Zimbabwe’s flag carrier will cut 500 jobs, representing one-third of its workforce, to mitigate financial losses incurred over the past years, the airline’s boss said on Tuesday.
"We have no option other but to right-size or else we are dead," Air Zimbabwe chief executive Peter Chikumba told AFP.
Nearly a decade of economic and political crisis has seen annual passenger numbers for the embattled airline drop from a peak of million in 1996 to just 300,000 now, the company said.
The company currently has a 30 million US dollar debt, and has asked the government to sell its stake in the airline in a bid to raise desperately needed cash from private investors.
"If we do not do anything about it, the business will collapse.
The situation we are in today as an airline and as a country is not best for business," Chikumba told AFP.

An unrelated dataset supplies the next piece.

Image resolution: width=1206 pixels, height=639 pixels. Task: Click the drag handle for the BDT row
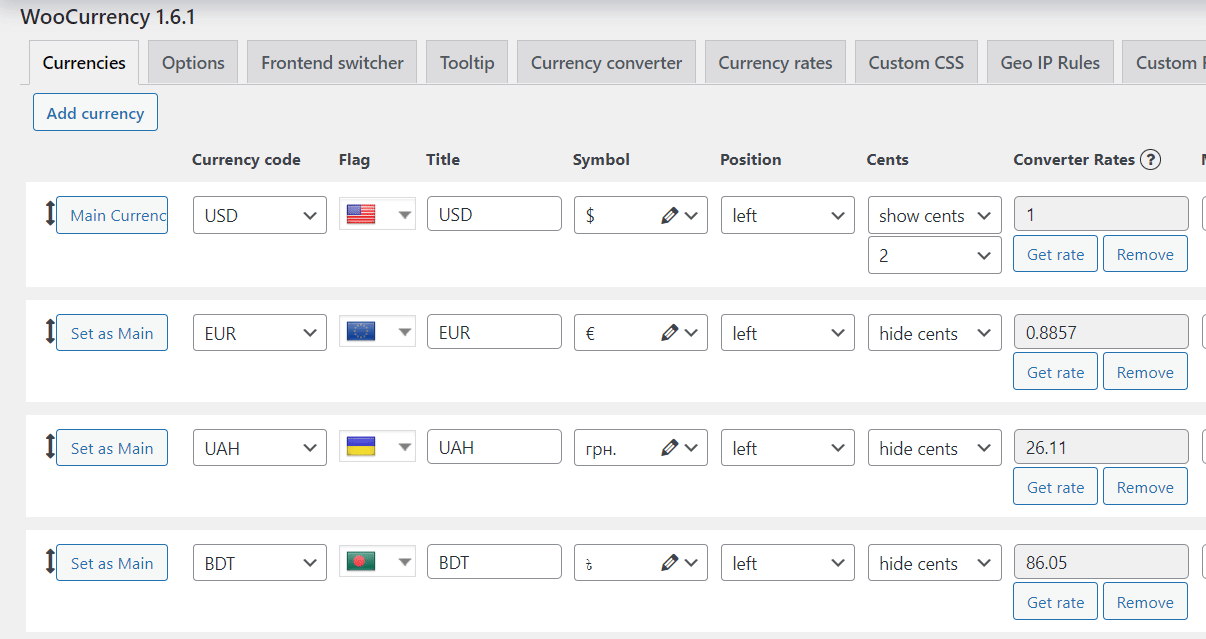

The company, with 1,500 employees, has already cut its flights to Dubai, Kinshasa and Luanda, while concentrating on busy routes to South Africa, Britain and Zambia.
Chikumba also expressed concern about the airline’s aging fleet.
"Our 737 fleet is 23 years old and has outlived its economic life span," he said.
"The standard economic life span of an aircraft is about 15 years. Maintenance costs are high, spares for these aeroplanes are scarce," Chikumba added.
The company’s newer planes are three Boeing 737s, two 767s and three Chinese MA60 which were purchased in 2005.